ENOSİS hedefiyle 21 Aralık 1963’te Rum saldırılarıyla başlayan Kıbrıs sorununa güya çözüm bulmak amacıyla iki buçuk ay sonra BMGK 4 Mart 1964’te 186 nolu 3 aylık bir karar aldı. Adaya Barış Gücü! Gönderilecek ve bu sürede sorunu çözecek. Bunun yanında Türk-Rum ortaklığında kurulan Kıbrıs Cumhuriyetinin yönetimi bu sürede Rumlarda olacak. BG asayişin düzenin sağlanması için güya yönetime yardımcı olacak. Eeee be gavole sorunu başlatan Rumlar, neyine yardımcı olacak? Bunun Türkçesi şudur, ‘ey Rum sen hedefine ulaşmak için Türklere saldırmaya devam et yapacağını yap karşı çıkanları temizle, zorlanırsan BG sana yardım edecek’ demektir. Bu, tilkiye kümesi teslim etmektir. BM çözüm isteseydi, mesele dallanıp budaklanmadan iki buçuk aylıkken çözebilirdi, uzattıkça uzattı, saldırganlara fırsat tanıdı, AB’ye alınınca sorunlar derinleşti, çözümsüzlüğü körükledi. Rumları çözümden kaçmaya ortak Cumhuriyeti paylaşmamaya itti.

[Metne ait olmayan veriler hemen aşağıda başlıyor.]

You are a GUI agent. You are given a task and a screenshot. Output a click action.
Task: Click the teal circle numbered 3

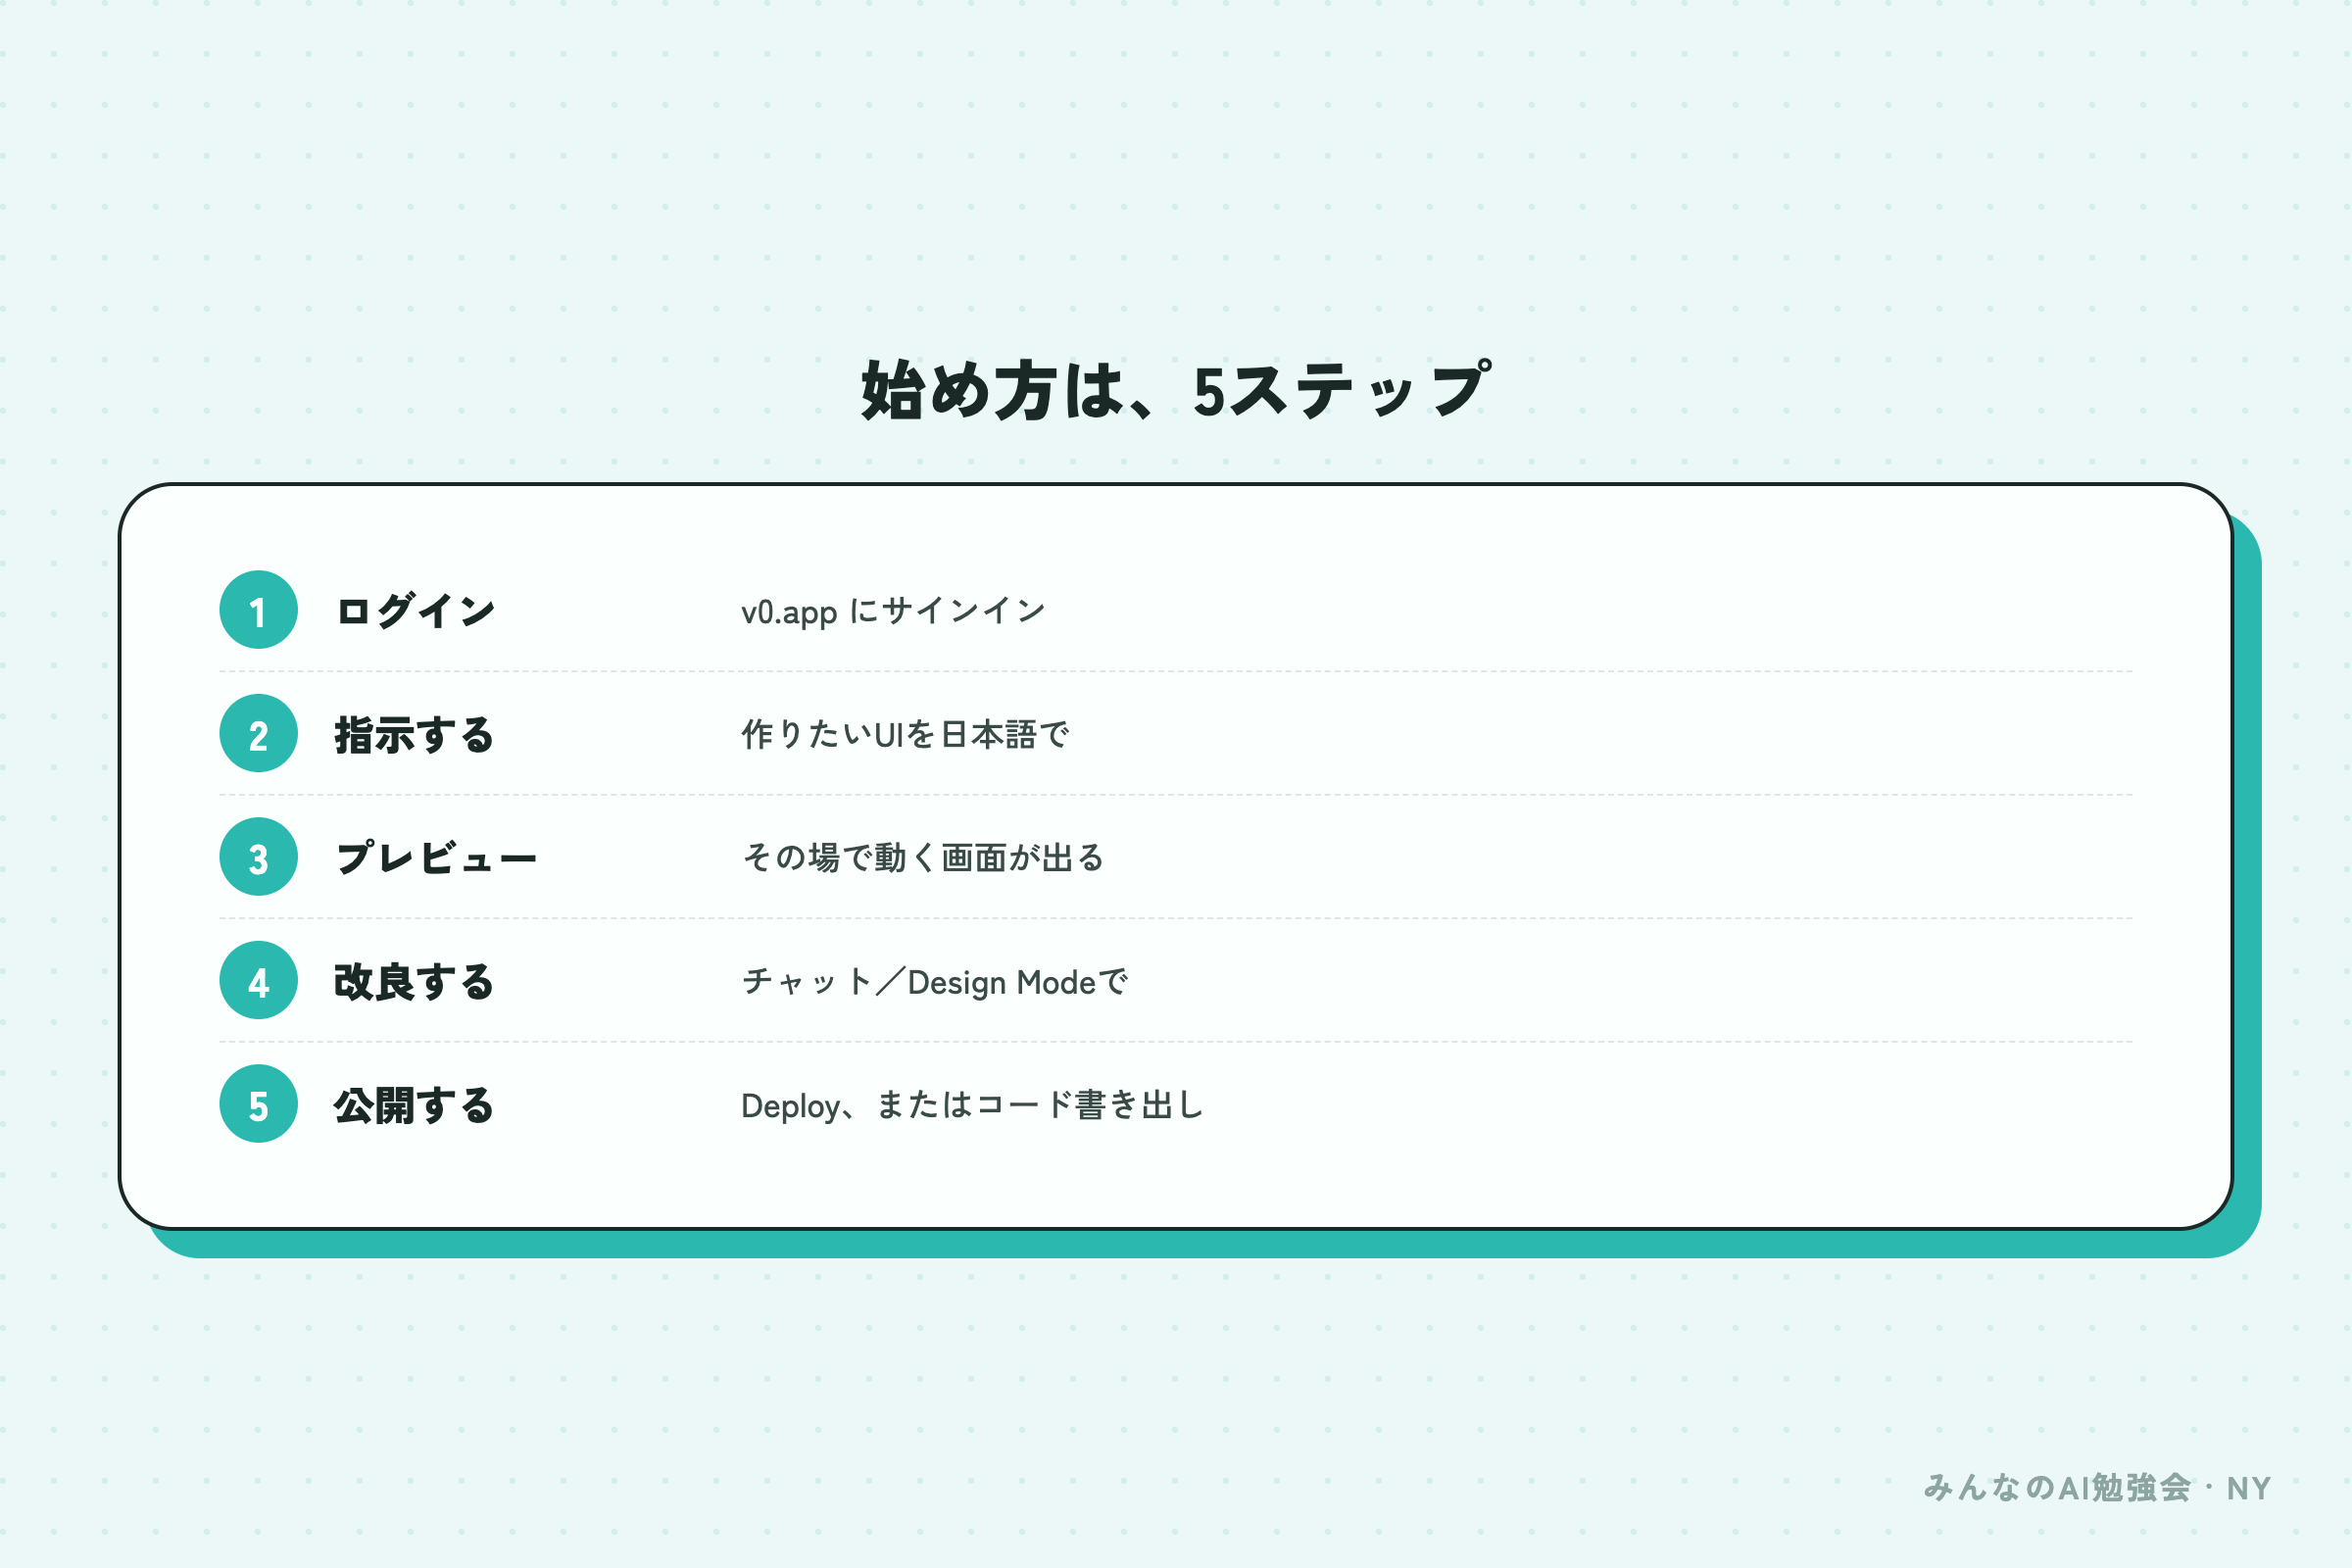[x=258, y=857]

         Nitekim 3 aylar bir birini kovaladı Rum-Yunan saldırıları durmak bilmedi. Oldubitti karar uzatıldıkça uzatıldı, saldırganlar daha büyük saldırılarla Türkleri köylerinden yerlerinden etti, bir çok kayıp ve Şehitler vererek. Kısacası BM Rumlara öyle bir fırsat verdi ki, ne adalet yerini bulsun ne sorun çözülsün. Bütün devlet organlarını işgal edildi, adanın yüzde üçüne sıkıştırılan Türklerin seyahati engellendi, işleri durduruldu. Asayiş, düzen, güven ve geçim gittikçe Türkler aleyhine çok kötü bir hal aldı.

         186 kararı Rum-Yunan’ın, Lefkoşa, Limasol, Baf, İskele, Erenköy savaşları, Gazimağusa çatışmaları, Geçitkale-Boğaziçi savaşları, diğer köylerimize, bölgelerimize, semtlerimize artarak saldırmalarına sebep oldu, yaptıkları saldırıların haddi hesabı yok. Sözde BG geldi lakin saldırılar daha da arttı. BG refakatindeki hastalar bile barikatlarda Rumlar tarafından alınıp katledildi. En nihayet, Türkler kıvama geldi, çöktü, direnme gücü kalmadı, ENOSİS zamanı geldi zannedildi, harekete geçildi.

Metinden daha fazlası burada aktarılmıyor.